Unbalance of Se and nutritional status in male infertility.

OBJECTIVE: To evaluate the selenium status and oxidative stress in male infertility cases selected from a private human reproduction center in the state of Ceará, Brazil.
METHODS: The present study had a cross-sectional quantitative approach, carried out between January and October 2013 at a Human Reproduction Center. The studied population was composed of 49 male individuals seen at the clinic, aged between 18 and 60 years. Blood samples were collected to measure serum selenium concentrations, erythrocyte activity and glutathione peroxidase. After medical diagnosis, the participants were divided into fertile and infertile groups. Blood samples were collected for establishing Se concentrations in plasma and erythrocytes, and measurements of the enzymatic activity of glutathione peroxidase in the erythrocytes. RESULT: it resulted in 53.1% of fertile men and 46.9% of infertile men. The average age of the fertile group was 34.1 years and the infertile group was 37.3 years. Regarding the assessment of nutritional status, the scatter diagram of the infertility group showed a higher body mass index and waist circumference, showing that this group has a higher risk of global and abdominal obesity compared to the fertile group (p<0.0001, respectively). There were similarities between the groups regarding caloric intake, macronutrient and selenium intake.
CONCLUSION: We can conclude that the serum values of selenium, in excess and in deficiency, can be harmful to male fertility.

INTRODUCTION

Infertility is defined as the inability of a couple to achieve conception or to bring a pregnancy to term after one year or more of regular, unprotected intercourse, and it has been recognized as a public health problem worldwide (World Health Organization - WHO, 2000; Agarwal ). It affects 10-15% of couples in reproductive age (Winters & Walsh, 2014). Some studies show that environmental, physiological and genetic factors are related to 25% of male factor infertility due to semen quality, including oxidative stress, which has frequently been associated with the problem (Kolesnikova ; Aitken, 2016).

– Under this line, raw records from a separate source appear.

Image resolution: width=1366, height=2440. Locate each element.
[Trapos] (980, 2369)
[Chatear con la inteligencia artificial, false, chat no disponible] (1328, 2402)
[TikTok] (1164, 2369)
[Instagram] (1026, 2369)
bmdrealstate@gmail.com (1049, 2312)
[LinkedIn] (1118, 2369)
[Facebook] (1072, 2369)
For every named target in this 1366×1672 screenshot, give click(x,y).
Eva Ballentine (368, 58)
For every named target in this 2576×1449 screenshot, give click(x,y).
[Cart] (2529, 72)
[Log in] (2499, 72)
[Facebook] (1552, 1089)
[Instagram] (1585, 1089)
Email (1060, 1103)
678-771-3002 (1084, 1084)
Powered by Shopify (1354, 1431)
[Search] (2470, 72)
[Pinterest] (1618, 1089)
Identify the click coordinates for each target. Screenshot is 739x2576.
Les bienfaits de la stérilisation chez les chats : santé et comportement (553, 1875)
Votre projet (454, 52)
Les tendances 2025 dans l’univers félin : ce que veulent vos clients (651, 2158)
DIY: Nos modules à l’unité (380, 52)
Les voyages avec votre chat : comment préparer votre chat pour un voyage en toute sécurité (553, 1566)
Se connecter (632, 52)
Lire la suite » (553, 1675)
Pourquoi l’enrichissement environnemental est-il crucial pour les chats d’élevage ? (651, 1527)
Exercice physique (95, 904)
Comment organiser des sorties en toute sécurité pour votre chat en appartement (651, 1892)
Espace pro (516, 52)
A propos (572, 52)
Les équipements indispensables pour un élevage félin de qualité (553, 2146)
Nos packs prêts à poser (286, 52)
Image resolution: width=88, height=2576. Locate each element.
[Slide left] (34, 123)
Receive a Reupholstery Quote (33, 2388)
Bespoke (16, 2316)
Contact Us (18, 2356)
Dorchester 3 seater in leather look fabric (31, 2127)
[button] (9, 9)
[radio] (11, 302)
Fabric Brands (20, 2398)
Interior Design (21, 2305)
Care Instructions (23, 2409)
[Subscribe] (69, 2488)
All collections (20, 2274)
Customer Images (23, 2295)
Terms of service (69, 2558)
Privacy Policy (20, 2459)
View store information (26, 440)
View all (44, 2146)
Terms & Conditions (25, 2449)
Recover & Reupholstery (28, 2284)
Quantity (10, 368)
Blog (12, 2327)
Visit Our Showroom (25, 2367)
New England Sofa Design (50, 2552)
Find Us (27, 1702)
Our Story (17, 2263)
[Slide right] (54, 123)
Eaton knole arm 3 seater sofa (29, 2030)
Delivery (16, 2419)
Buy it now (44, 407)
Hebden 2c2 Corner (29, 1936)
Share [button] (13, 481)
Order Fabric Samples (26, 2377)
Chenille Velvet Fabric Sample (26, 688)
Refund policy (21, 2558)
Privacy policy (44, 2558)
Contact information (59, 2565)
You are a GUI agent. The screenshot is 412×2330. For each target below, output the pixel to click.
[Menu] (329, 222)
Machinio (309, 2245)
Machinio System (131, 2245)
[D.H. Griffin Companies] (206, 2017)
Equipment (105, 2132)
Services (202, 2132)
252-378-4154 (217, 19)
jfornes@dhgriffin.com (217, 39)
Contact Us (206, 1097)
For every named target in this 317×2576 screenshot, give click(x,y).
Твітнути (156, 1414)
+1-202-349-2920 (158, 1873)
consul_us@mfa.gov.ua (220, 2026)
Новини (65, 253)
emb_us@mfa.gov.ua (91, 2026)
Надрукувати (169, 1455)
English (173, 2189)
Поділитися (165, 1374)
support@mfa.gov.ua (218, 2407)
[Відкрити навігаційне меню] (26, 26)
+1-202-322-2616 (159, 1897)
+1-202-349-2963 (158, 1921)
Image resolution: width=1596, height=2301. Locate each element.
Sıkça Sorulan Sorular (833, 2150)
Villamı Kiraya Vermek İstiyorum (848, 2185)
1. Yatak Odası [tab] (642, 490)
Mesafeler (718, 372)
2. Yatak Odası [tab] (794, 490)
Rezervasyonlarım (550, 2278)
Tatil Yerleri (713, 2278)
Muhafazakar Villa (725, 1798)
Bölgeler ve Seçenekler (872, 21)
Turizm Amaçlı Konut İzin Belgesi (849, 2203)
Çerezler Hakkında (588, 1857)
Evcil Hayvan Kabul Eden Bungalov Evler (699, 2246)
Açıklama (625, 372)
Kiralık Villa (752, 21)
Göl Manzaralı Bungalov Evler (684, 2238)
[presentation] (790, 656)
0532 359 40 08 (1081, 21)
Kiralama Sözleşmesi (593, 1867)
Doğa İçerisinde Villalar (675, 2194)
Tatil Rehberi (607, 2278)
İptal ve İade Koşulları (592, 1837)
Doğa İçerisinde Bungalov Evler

Oxidative stress adversely affects sperm function by altering membrane fluidity, permeability and sperm functional competence (Kumar & Singh, 2018; Riaz ; Aitken ). Sperm membranes are characterized by relatively greater concentrations of polyunsaturated fatty acids that are extremely sensitive to the attack of reactive oxygen species (ROS) (Treulen ). Oxidative stress attacks not only the fluidity of the sperm plasma membrane, but also the deoxyribonucleic acid (DNA) integrity in the sperm nucleus, making the sperm unable to fertilize an egg or start a viable pregnancy (Bisht & Dada, 2017; Hashemi ).

Essential trace minerals such as selenium (Se) not only act as antioxidants but also play vital roles in multiple metabolic processes (Türk ; Ahsan ). Se is an essential trace mineral recognized as fundamental for human reproduction, spermatogenesis, promotion of normal testicular development and preserving spermatozoa motility (Adeoye ).

One of Se’s biochemical functions is linked to the enzyme glutathione peroxidase (GPx), a selenoprotein with an antioxidant function that protects the sperm membrane against oxidative stress. GPx acts as an Se reservoir, which is used in emerging needs. Due to its powerful antioxidant effect, Se in the GPx needs to be better investigated as a nutritional factor for the protection of men's health in relation to male infertility, considering that oxidative stress compromises sperm motility, vitality and function (Qazi ).

The primary source of Se for men is through food. Thus, the Se present in foodstuff can be influenced by the environment and soils, especially those with a high concentration of Se, which can theoretically produce foods richer in this nutrient, enabling its adequate intake. Based on this, the consumption of this mineral in Brazilian diets varies according to region (Tureck ).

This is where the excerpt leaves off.